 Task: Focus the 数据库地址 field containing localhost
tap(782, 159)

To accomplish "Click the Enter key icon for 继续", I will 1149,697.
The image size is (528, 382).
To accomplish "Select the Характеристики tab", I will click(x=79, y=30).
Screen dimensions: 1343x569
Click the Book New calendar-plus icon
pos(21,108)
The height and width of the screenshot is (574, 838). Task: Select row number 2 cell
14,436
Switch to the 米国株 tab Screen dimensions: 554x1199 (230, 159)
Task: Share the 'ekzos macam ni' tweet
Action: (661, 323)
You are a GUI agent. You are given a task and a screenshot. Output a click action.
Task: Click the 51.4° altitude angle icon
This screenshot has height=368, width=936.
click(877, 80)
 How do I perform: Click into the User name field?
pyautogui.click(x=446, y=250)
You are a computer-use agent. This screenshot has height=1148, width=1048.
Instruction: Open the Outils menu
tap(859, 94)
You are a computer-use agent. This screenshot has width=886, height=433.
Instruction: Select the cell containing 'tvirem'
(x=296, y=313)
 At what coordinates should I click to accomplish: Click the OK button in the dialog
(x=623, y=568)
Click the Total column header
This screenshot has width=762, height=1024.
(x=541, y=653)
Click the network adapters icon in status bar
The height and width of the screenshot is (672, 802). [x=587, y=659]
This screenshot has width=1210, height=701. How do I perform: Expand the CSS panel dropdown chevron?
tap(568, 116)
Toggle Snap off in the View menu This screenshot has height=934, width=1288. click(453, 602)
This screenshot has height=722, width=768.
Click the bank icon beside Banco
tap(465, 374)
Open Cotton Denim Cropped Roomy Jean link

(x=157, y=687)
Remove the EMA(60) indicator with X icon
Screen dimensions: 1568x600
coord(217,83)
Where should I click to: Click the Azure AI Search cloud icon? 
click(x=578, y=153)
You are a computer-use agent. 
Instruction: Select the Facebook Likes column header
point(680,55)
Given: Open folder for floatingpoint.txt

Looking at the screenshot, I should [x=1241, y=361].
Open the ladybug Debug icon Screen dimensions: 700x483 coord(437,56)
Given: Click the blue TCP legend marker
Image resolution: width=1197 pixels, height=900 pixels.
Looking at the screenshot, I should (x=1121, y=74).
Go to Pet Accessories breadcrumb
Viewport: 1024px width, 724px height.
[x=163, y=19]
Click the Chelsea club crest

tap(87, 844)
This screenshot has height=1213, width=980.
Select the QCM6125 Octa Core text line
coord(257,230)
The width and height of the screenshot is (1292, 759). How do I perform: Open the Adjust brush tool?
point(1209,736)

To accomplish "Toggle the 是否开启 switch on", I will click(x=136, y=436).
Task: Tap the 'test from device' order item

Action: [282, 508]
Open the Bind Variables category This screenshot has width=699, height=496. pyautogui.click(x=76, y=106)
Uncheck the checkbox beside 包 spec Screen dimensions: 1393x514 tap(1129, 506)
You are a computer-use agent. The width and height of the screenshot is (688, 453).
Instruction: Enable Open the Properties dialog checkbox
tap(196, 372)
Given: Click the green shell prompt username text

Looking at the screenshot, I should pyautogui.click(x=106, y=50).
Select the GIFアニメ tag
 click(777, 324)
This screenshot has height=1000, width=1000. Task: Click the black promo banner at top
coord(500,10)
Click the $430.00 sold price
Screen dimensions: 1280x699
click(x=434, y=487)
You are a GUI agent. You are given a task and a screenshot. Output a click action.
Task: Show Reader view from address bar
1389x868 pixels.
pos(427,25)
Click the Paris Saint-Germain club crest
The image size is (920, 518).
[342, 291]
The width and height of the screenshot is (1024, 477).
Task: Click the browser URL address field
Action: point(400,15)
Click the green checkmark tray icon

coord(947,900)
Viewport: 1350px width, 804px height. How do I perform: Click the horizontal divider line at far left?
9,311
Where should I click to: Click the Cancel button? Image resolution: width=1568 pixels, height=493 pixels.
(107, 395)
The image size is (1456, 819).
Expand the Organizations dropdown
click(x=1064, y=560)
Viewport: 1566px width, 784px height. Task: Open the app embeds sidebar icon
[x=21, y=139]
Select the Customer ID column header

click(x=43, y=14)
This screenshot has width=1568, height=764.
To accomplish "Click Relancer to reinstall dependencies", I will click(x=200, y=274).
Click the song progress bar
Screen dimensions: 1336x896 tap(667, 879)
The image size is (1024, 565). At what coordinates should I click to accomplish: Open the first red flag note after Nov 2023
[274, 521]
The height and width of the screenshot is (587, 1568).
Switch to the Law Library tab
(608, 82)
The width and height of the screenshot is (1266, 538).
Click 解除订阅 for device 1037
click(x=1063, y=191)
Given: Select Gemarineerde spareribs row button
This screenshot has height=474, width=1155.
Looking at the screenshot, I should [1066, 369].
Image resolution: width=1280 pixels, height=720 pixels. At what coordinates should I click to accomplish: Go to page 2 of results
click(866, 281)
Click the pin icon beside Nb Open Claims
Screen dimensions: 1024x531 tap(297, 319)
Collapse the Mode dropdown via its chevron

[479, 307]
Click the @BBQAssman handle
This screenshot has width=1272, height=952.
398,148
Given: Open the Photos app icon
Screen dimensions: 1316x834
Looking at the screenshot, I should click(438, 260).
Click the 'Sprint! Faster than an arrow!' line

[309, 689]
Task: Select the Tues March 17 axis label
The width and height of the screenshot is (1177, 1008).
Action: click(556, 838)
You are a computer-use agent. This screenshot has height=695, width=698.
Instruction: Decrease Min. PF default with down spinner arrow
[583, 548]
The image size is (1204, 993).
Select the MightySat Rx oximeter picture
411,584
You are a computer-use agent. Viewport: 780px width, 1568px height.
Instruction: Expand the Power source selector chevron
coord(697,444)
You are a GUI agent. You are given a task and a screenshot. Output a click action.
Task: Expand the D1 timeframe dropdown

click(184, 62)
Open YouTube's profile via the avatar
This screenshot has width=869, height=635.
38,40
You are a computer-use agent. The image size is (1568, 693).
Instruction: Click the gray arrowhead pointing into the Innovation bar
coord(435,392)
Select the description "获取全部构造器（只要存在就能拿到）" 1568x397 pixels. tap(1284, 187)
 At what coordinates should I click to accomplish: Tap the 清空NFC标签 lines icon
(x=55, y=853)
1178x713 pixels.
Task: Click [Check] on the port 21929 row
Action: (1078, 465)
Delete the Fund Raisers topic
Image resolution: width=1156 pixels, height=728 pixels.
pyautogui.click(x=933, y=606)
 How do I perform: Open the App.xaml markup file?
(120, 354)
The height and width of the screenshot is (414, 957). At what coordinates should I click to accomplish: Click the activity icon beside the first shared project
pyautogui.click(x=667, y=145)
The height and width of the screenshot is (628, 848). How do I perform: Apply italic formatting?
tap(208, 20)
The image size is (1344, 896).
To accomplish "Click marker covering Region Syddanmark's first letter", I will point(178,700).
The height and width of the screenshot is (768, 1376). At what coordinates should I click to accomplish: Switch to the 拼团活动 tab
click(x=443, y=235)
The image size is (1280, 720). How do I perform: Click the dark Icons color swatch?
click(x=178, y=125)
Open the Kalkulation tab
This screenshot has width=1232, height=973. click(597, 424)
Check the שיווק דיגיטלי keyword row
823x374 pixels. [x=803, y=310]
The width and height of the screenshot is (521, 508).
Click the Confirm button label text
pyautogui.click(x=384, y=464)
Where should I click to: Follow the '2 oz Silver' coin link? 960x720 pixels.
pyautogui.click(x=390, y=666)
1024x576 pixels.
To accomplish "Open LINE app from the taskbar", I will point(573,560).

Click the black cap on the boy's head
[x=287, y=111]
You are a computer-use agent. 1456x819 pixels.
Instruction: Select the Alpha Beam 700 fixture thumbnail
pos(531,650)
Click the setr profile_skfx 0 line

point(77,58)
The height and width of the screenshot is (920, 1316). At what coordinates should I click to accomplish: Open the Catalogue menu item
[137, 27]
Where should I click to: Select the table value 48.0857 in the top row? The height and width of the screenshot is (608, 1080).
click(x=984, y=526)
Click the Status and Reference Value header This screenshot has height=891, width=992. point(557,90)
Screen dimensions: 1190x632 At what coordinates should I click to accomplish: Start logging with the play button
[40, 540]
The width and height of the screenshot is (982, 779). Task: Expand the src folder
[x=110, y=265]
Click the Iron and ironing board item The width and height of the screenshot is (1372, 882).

^^^^^^^^

> Hedef
"has width=886, height=433." ifadesini içeren satırdan "Toggle Snap off" ifadesini içeren satıra kadar uzanan bölümü, iki uç da dahil, her satır bir dize olacak biçimde bir JSON listesine dönüştür. Boş satırları listeye alma.

> Görevin Yanıtı
[
  "You are a computer-use agent. This screenshot has width=886, height=433.",
  "Instruction: Select the cell containing 'tvirem'",
  "(x=296, y=313)",
  " At what coordinates should I click to accomplish: Click the OK button in the dialog",
  "(x=623, y=568)",
  "Click the Total column header",
  "This screenshot has width=762, height=1024.",
  "(x=541, y=653)",
  "Click the network adapters icon in status bar",
  "The height and width of the screenshot is (672, 802). [x=587, y=659]",
  "This screenshot has width=1210, height=701. How do I perform: Expand the CSS panel dropdown chevron?",
  "tap(568, 116)",
  "Toggle Snap off in the View menu This screenshot has height=934, width=1288. click(453, 602)"
]